Print each line of the material again, keeping everything exact.

EXTRACTED INFORMATION:
- - - - - - -
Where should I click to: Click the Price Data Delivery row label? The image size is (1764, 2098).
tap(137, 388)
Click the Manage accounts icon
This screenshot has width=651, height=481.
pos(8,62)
- - - - - - -
RESPONSE:
Where should I click to: Click the Price Data Delivery row label? The image size is (1764, 2098).
tap(137, 388)
Click the Manage accounts icon
This screenshot has width=651, height=481.
pos(8,62)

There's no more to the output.